Find the line containing "Turner (343, 493)". Retype it and every line after it through the end of the entries, exactly as written, with nothing added.

→ **Data for review**
******************************
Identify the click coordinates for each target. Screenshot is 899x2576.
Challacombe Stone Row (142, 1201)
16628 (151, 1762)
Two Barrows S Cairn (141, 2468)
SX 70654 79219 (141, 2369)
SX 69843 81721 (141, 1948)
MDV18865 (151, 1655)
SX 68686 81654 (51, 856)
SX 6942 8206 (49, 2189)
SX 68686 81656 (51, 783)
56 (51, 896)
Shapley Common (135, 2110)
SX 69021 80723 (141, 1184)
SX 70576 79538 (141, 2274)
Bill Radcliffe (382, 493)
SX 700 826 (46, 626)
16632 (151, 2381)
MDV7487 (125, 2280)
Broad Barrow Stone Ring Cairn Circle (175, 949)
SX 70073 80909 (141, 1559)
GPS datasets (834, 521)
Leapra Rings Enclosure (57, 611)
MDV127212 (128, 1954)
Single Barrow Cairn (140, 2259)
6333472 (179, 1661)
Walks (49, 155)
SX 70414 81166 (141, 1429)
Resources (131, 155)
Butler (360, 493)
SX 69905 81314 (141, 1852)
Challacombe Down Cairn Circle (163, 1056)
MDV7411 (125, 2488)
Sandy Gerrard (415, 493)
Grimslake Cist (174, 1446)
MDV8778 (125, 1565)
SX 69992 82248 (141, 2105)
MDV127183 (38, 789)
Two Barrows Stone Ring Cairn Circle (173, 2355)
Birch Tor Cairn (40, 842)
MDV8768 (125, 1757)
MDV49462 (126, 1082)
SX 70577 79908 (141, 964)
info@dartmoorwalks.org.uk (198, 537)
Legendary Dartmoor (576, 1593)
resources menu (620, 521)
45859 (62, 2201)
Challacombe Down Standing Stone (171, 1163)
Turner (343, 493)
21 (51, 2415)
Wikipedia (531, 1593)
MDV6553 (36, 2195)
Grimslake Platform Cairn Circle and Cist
******************************
→ **Answer to this exercise**
Turner (343, 493)
21 (51, 2415)
Wikipedia (531, 1593)
MDV6553 (36, 2195)
Grimslake Platform Cairn Circle and Cist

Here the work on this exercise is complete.